Dataset records: Begin
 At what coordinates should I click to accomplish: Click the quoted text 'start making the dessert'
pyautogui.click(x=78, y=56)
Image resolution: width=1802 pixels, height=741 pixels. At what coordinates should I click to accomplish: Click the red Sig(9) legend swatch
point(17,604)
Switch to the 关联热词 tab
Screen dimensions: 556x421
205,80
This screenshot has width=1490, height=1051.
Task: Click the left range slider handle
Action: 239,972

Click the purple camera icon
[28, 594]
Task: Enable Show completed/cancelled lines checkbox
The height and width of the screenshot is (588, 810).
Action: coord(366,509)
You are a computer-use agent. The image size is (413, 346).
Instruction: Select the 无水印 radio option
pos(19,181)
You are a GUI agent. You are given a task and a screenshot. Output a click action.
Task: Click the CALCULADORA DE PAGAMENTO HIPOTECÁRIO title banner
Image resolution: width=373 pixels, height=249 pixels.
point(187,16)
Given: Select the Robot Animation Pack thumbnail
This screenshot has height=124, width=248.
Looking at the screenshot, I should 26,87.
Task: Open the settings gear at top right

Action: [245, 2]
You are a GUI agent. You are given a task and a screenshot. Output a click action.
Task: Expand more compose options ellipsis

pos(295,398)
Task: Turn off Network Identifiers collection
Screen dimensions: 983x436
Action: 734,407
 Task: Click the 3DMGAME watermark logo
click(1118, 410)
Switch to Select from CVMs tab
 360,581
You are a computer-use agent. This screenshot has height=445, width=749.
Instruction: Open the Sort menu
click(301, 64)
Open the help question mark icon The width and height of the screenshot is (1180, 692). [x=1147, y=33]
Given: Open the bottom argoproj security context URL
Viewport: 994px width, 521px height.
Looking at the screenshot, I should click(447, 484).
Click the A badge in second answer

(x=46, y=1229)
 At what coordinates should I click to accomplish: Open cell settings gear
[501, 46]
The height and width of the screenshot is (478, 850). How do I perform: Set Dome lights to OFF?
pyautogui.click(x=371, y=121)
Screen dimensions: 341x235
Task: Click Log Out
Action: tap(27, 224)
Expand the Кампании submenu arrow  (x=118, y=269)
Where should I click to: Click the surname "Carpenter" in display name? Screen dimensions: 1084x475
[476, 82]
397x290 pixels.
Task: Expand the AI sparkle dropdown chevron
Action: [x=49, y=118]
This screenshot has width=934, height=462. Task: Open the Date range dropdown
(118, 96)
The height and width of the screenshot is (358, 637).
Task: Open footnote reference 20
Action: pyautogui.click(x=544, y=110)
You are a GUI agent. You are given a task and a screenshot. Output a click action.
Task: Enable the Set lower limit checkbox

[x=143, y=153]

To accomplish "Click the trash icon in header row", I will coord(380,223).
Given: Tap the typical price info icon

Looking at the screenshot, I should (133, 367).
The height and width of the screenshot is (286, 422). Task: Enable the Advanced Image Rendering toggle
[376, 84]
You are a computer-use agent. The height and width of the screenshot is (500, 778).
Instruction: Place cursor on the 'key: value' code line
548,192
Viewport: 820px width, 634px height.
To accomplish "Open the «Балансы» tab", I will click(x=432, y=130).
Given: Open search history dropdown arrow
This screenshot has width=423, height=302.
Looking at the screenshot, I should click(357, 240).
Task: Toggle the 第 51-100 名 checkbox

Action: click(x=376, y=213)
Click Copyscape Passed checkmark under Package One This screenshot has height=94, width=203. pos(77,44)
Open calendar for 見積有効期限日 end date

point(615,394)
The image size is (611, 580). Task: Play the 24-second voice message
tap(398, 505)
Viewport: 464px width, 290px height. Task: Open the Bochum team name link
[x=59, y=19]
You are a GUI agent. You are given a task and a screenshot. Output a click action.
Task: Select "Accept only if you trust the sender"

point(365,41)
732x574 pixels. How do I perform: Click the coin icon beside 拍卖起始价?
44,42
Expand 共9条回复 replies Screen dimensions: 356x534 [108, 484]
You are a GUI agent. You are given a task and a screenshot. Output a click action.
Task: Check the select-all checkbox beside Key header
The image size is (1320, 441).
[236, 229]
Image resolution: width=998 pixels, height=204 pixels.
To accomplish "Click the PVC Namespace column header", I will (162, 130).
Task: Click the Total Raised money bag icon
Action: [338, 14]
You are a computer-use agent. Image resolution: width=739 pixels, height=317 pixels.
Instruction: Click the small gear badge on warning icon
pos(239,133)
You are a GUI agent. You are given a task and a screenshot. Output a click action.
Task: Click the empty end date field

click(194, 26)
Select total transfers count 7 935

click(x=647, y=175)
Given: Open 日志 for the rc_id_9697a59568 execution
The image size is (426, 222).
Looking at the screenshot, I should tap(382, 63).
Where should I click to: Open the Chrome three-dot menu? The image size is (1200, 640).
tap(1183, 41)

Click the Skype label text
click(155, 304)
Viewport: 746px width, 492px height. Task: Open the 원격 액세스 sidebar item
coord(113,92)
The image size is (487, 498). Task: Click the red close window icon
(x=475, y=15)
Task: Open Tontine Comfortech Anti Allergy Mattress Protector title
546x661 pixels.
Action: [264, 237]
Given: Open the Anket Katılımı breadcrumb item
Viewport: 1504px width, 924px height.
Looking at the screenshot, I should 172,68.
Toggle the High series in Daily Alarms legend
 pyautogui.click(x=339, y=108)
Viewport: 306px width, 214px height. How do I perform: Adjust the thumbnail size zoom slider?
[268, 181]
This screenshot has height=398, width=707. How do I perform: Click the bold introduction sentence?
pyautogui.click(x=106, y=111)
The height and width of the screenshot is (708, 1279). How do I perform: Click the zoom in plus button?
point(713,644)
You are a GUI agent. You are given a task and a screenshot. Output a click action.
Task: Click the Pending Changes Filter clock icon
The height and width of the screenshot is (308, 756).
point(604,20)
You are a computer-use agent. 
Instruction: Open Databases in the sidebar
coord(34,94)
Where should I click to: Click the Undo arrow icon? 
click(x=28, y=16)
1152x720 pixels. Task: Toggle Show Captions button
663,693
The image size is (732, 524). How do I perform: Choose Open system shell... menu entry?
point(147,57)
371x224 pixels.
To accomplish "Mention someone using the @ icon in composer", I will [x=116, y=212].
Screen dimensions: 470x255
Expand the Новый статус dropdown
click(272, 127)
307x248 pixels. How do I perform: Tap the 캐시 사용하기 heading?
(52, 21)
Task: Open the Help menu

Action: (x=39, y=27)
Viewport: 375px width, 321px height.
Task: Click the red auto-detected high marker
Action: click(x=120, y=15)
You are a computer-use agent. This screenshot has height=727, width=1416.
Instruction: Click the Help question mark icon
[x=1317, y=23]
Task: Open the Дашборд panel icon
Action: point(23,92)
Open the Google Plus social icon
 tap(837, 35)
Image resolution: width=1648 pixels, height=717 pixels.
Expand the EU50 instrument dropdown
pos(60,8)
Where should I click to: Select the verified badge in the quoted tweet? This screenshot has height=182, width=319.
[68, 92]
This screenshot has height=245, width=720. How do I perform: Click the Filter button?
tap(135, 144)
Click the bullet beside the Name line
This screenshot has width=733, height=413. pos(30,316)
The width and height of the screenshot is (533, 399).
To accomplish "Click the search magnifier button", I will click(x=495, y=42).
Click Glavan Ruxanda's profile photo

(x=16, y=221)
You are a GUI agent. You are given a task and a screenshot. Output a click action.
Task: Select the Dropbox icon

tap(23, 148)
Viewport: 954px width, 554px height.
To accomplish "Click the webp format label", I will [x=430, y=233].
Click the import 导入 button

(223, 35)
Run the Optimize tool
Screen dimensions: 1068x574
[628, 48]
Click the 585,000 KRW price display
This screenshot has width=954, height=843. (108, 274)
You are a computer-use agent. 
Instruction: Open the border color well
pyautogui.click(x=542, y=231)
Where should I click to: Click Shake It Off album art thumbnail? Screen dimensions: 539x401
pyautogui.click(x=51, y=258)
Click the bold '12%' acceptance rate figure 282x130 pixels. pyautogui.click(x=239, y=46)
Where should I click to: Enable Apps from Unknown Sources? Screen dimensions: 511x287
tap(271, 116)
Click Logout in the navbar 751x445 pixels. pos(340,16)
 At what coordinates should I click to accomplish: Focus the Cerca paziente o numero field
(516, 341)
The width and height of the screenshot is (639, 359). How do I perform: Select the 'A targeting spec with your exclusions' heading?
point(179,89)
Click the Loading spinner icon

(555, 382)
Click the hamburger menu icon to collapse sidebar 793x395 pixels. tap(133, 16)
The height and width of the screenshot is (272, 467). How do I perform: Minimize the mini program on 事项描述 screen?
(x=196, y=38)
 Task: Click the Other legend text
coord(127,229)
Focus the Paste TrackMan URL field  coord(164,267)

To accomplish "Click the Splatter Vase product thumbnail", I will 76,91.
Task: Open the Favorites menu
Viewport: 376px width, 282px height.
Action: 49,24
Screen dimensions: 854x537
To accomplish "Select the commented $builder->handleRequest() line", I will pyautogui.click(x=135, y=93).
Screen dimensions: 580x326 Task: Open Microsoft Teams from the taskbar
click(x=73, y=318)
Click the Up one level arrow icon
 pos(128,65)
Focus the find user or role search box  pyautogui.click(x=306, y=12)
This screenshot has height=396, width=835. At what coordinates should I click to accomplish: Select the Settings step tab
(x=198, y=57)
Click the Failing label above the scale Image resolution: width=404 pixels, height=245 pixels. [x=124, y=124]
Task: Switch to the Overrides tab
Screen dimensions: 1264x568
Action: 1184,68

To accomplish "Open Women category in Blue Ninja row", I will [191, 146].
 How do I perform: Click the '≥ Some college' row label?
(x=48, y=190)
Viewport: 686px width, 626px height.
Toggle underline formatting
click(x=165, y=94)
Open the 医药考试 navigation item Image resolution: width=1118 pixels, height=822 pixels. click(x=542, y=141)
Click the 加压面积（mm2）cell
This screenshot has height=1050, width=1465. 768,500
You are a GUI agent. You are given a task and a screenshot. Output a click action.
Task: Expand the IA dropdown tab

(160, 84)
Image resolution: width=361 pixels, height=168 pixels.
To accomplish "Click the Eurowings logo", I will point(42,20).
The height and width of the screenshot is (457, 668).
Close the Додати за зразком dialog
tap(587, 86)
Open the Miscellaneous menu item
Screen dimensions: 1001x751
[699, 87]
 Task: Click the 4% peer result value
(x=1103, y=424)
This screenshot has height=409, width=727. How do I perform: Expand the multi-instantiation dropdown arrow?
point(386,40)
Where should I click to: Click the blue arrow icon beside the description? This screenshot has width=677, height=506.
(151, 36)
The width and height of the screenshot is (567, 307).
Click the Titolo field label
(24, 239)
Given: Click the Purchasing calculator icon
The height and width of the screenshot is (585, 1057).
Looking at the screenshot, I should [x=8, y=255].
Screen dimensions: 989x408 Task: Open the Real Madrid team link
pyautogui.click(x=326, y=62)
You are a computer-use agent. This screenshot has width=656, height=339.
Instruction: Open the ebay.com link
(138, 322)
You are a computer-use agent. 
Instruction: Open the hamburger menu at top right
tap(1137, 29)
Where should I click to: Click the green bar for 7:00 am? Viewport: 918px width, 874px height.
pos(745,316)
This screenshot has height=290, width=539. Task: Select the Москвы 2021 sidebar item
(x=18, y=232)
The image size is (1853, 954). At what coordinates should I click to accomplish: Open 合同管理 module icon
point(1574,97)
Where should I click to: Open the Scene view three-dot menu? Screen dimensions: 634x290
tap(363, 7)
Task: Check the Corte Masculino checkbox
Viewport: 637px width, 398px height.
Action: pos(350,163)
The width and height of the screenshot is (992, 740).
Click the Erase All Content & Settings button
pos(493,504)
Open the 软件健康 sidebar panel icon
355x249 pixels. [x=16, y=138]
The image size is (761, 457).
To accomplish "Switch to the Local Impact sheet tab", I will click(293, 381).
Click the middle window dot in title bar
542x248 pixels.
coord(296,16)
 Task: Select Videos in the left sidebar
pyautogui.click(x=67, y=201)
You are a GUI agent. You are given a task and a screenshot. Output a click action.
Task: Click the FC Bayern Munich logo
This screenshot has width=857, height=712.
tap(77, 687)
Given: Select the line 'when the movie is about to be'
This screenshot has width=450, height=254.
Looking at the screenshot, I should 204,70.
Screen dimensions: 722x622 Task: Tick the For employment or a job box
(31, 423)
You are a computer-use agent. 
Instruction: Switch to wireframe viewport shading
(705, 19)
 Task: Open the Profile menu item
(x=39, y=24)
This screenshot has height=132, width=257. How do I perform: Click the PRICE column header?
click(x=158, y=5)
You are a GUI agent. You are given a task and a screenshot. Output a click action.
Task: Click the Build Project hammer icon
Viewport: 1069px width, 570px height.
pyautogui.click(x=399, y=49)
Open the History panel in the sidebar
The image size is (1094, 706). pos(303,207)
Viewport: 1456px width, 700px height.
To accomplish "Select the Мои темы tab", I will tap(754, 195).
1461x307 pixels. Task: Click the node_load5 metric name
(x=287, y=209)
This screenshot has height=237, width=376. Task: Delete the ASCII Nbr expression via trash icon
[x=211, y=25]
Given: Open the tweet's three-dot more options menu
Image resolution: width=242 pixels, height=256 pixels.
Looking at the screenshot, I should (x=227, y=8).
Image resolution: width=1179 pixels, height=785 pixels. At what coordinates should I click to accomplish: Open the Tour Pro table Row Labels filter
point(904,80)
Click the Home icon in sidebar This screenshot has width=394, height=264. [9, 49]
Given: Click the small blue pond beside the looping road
Dataset records: End
Reproduce, word for word and in full, only the lines above that start at the line with "Image resolution: width=1802" and run through the line with "Switch to the 关联热词 tab", both ends included.

__Answer to this exercise__:
Image resolution: width=1802 pixels, height=741 pixels. At what coordinates should I click to accomplish: Click the red Sig(9) legend swatch
point(17,604)
Switch to the 关联热词 tab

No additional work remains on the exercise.